__Reading text__
Monday, May. 31, 1943
Zygielbojm's Last Protest
All his life Zygmunt Zygielbojm fought the good fight for the Jewish people of Warsaw. When the Germans came he organized workmen's battalions. At the hour of surrender he stood before the Germans, defying them in a fiery speech and prophesying: "We shall perish, but we will never go to your ghetto."
Zygielbojm's wife & children perished in the terror that followed. But the Jews helped Zygielbojm to escape. He carried their appeals and exhortations to France, then to America and to Britain. There he became a member of the Polish National Council, was in continuous touch with the Polish underground.
From those who escaped Zygielbojm learned the full story of the battle of the Warsaw ghetto, in which the Jews killed 1,000 Nazis before they were slaughtered or packed and locked in box cars until they smothered to death. The last visitor also brought a message wrung out of the bitterness and frustration of the Jews who still survive.
The message said that if Jewish leaders abroad had not forgotten the misery of their race, they should go to the U.S. Embassy and the British Foreign Office and stay there until arrested--and, if arrested, they should go on a hunger strike until death. But the ghetto despaired of action: "At 11 in the morning you will begin telling . . . [the exiled Jewish leaders] about the anguish of the Jews in Poland, but at 1 o'clock they will ask you to halt the narrative so they can have lunch. That is a difference which cannot be bridged."

__Parts of the exercise__
1. Reproduce the passage of the article on Zygielbojm that begins at the words "From those who" and stops after "who still survive.", substituting "freight cars" for "box cars".
2. According to the article on Zygielbojm, how many Nazis did the Jews kill in the battle of the Warsaw ghetto?

[Screenshot grounding data]
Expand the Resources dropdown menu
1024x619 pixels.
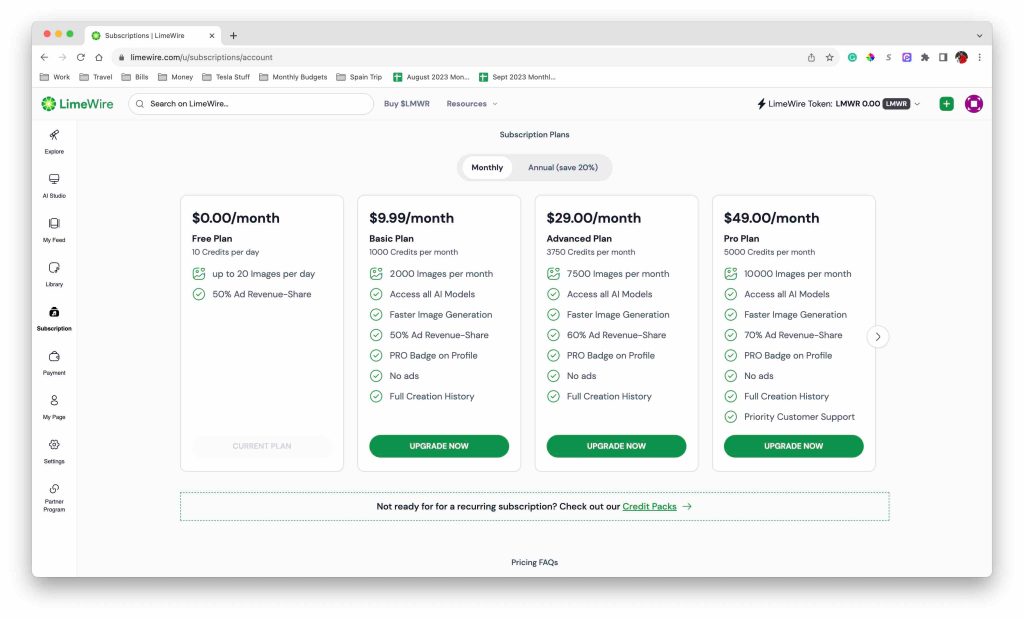[471, 104]
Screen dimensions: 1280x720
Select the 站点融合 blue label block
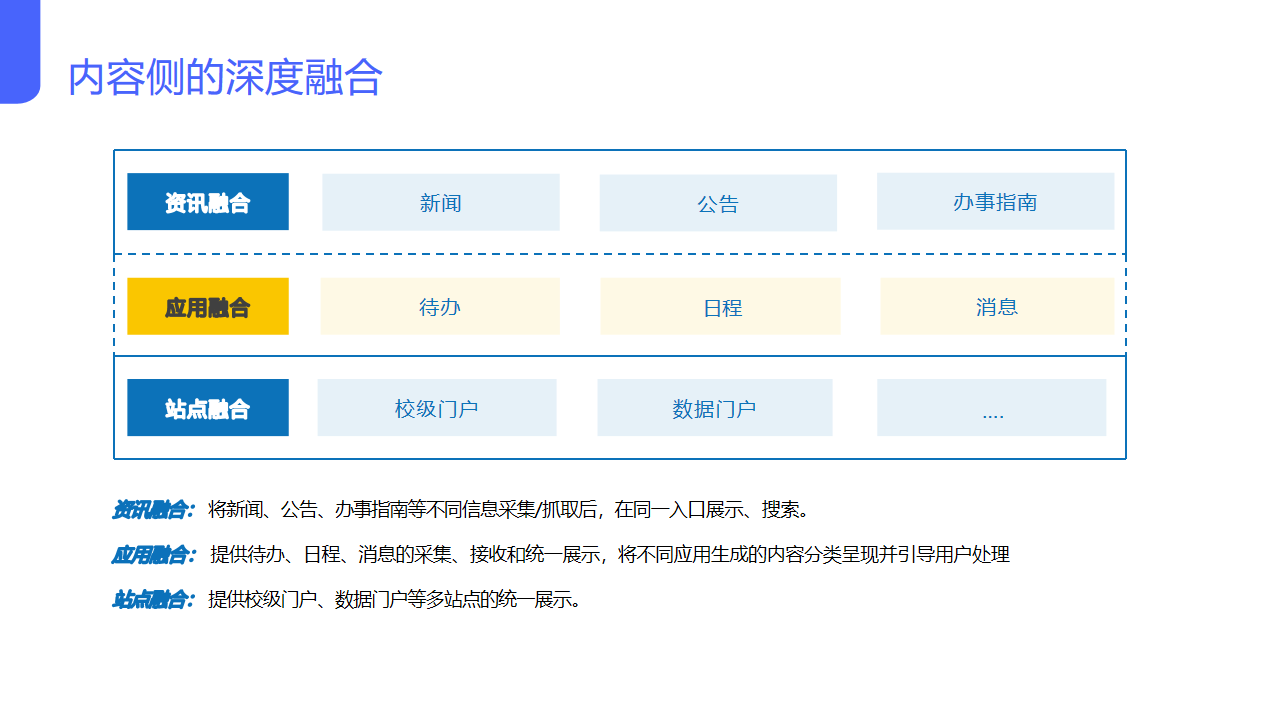tap(207, 407)
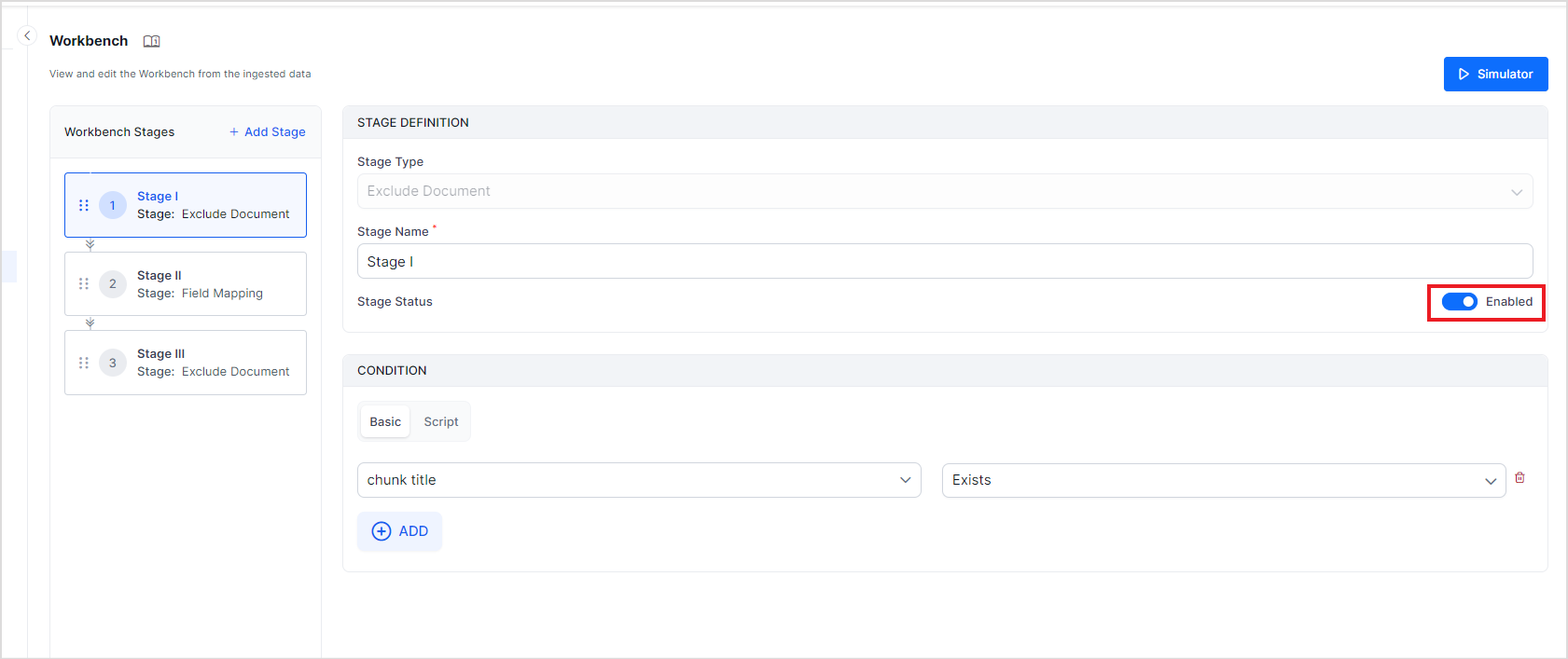
Task: Select the Basic condition tab
Action: pos(385,422)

__Responses per task__
1.
From those who escaped Zygielbojm learned the full story of the battle of the Warsaw ghetto, in which the Jews killed 1,000 Nazis before they were slaughtered or packed and locked in freight cars until they smothered to death. The last visitor also brought a message wrung out of the bitterness and frustration of the Jews who still survive.

2. 1,000